Now it sits, rusting and forgotten, except perhaps by some eccentric photographer who vagabonds around the country on a shoestring budget with a care-worn but sturdy camera looking for just the right images of Old America for his next coffee table book.
That’s my writing. I feel like it once had some steam, some momentum, some sense of energetic purpose that propelled me forward, that spun the gears and flywheels and great kalloomphing belts and pistons and shuddering steel of my creative engine. Now…spiderwebs. Nettles and foxglove and morning glory binding the gears and clogging the pistons.
But, maybe, one day some young grandson of the farmer comes to visit, a boy of 9-ish, still young enough to be entranced by the possibilities of maybe, possessed of an imagination not yet worn down by a cynical world that demands everything must be as it seems. A young man, bored with the rambling discourse of adults, who escapes to a refuge in the fascinating graveyard of old farm equipment and a tumbledown barn full of the mystique of the ancient.
He wanders, bored at first, among the castoffs of another era, the mechanical legacies of a world modern technology has left behind. Wading through rough, country grass, burrs and prickles clinging to his city clothes, he climbs up into the long-abandoned cab and sits in the dark leather seat worn smooth and brittle from years of use and disuse. The levers and knobs and pedals and dials all portend tasks of such amazing complexity that surely only an elite few could every have truly mastered them! Suddenly the hazy view through the cracked and dirty windshield fades from its unimaginative vista of old clotheslines and a sagging back porch, instantly transformed with vivid clarity into a churning bustle of activity as the mighty engine roars to life and a great spinning clockwork of gears and gyroscopes and crackling, steam-vented energy begins to drive the great beast forward.
In his young mind’s eye grand swathes of wheat fall before the mighty threshers! Towering mountains of earth and ore crumble and are subdued by the heaving, belching monstrosity which clanks and grinds and lurches forward, unstoppable in a single-minded devotion driven by diesel and steam and the unquenchable imagination of a 9-year-old boy released from the shackles of a plodding, safe and predictable course of instruction by bored teachers and mindless administrators.
His sentence to a boring summer with his grandparents has been commuted, his pardon provided by the latent magic of rusting red steel and the warm smell of afternoon sun on fields of ripening grass, by a wind heavy with an incense of sun-baked earth and time-worn wood and hay and leather, by the cool escape promised by an abandoned barn’s seemingly fathomless interior.

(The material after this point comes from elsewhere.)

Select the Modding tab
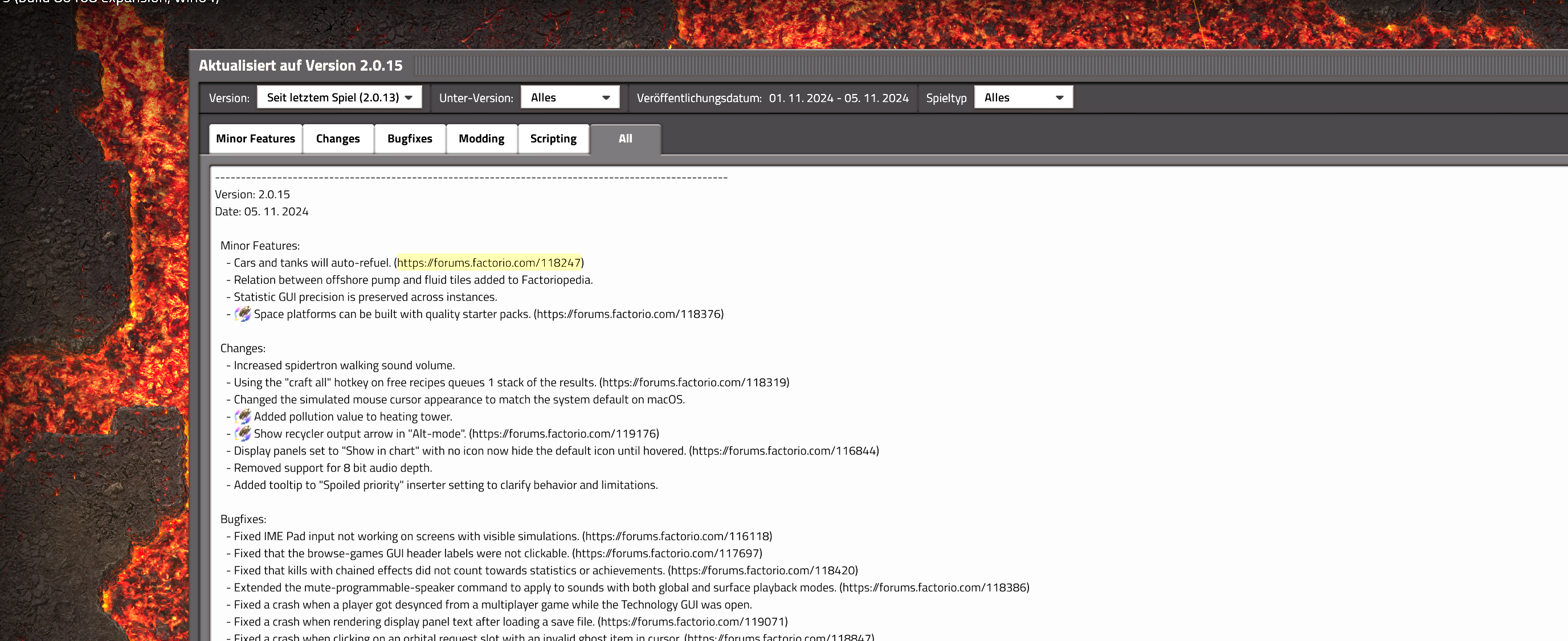pos(481,139)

The great machine is at first a mighty tank rolling over the trenches of a hated and fearsome enemy, then a great harvester gathering in food for a hungry nation, next a magnificent machine worthy of Captain Nemo boring cavernous holes deeper and deeper into the earth in search of elusive treasure and undiscovered civilizations hidden at the center of the world.

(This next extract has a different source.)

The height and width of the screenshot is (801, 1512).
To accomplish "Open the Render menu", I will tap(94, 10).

I’m trying to be that boy again, to reclaim that young mind, untrammeled by expectations and restrictions and preconceptions. To see beyond the rust, to give the machine new life, to believe in the power of make-believe to create a new reality. To reclaim a lost sense of grandeur and magnificence and simple, innocent optimism that so often gets smothered beneath the weeds and dust and thousand other things that can clutter up a life, sometimes.
I want to hear that engine roar to life once more, to see the pistons churn and the smokestack belch forth great gouts of steam, to feel the thrumming might of some pawing, stamping beast pulling at the traces, eager to plunge forward toward a task it was born and bred to perform.
I want to bring the machine back to life.